(Selected extract)

Native Seeds/SEARCH
- Abbreviation: NS/S
- Formation: 1983; 43 years ago
- Type: Nonprofit
- Tax ID no.: 94-2899356
- Legal status: 501(c)(3)
- Headquarters: Tucson, Arizona
- Board Chair: Jacob Butler
- Executive Director: Alexandra Zamecnik
- Website: nativeseeds.org

= Native Seeds/SEARCH =

Native Seeds/SEARCH, founded in 1983, is an American nonprofit conservation organization located in Tucson, Arizona.

In the words of its mission statement, its aims are "to conserve, distribute and document the adapted and diverse varieties of agricultural seed, their wild relatives and the role these seeds play in cultures of the American Southwest and northwest Mexico."

It supports traditional, native farmers and gardeners for the well-being of the food supply and community health. Specifically, the organization maintains a seed bank and a Conservation Farm in Tucson, Arizona, and distributes seeds, native food products, and indigenous arts through their online store. The organization also provides free or reduced-cost seeds to Native Americans.

SEARCH is an acronym that stands for Southwestern Endangered Aridland Resource Clearing House.

== History ==
Native Seeds/SEARCH was founded in 1983 by Gary Paul Nabhan, Karen Reichhardt, Barney Burns, and Mahina Drees. The organization grew out of a Meals for Millions gardening project in cooperation with the Tohono O'odham Nation. Native Seeds/SEARCH was founded as a means of curating, collecting, and distributing seeds of traditionally grown crops of the Southwest.

In 1991, Nabhan was named a recipient of a MacArthur Foundation grant to pursue his studies of the agronomic characteristics and health value of desert food plants, including in relation to controlling diabetes among Indians and Hispanic Americans. In the early 2000s, Native Seeds/SEARCH was using Glass Gem Corn in seed-related educational programs. Images of this rainbow-colored corn went viral, and Glass Gem is now considered the poster child of heirloom seeds. Native Seeds/SEARCH continues to conserve this seed and makes it available for planting.

As of 2016, the Native Seeds/SEARCH seed bank contained seeds from over 1800 plant varieties. In addition to a seed bank, Native Seeds/SEARCH opened a conservation farm in 1997. Seeds are distributed by mail order and a retail store in Tucson. Since 2001, Native Seeds/SEARCH has operated Southwest Regis-Tree to conserve Native Southwestern perennial species.

(End Selected extract)
(Data for analysis)

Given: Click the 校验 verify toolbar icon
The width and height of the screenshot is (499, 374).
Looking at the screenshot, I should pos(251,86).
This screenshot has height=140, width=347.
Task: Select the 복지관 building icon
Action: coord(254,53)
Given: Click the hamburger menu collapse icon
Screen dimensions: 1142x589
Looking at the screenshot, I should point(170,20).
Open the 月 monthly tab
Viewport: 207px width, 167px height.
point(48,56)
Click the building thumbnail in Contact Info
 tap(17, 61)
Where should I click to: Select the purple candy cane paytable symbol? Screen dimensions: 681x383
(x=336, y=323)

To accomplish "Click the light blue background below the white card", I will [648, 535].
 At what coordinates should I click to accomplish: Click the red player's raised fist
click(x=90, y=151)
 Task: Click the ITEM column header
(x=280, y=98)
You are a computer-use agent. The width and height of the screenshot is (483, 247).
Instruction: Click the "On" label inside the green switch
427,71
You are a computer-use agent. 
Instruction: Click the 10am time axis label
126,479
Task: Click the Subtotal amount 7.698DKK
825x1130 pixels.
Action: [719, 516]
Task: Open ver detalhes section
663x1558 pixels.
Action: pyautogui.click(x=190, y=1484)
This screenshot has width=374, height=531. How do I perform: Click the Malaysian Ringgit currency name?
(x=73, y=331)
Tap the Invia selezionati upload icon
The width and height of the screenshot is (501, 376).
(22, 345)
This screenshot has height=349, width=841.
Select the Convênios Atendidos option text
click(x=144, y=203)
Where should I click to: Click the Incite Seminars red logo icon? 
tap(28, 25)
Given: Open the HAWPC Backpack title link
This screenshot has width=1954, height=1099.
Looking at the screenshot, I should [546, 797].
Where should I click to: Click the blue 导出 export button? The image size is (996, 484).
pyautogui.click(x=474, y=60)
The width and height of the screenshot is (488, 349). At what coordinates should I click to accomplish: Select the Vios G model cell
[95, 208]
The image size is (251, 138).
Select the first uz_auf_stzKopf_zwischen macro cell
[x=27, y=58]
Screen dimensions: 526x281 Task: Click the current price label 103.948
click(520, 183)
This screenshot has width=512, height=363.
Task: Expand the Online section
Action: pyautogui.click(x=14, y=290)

(End Data for analysis)

**Exercise instructions**
Reproduce verbatim the passage of the Native Seeds/SEARCH article above, starting with "It supports traditional, native" and going on through "of the Southwest.".

**Solution for this exercise**
It supports traditional, native farmers and gardeners for the well-being of the food supply and community health. Specifically, the organization maintains a seed bank and a Conservation Farm in Tucson, Arizona, and distributes seeds, native food products, and indigenous arts through their online store. The organization also provides free or reduced-cost seeds to Native Americans.

SEARCH is an acronym that stands for Southwestern Endangered Aridland Resource Clearing House.

== History ==
Native Seeds/SEARCH was founded in 1983 by Gary Paul Nabhan, Karen Reichhardt, Barney Burns, and Mahina Drees. The organization grew out of a Meals for Millions gardening project in cooperation with the Tohono O'odham Nation. Native Seeds/SEARCH was founded as a means of curating, collecting, and distributing seeds of traditionally grown crops of the Southwest.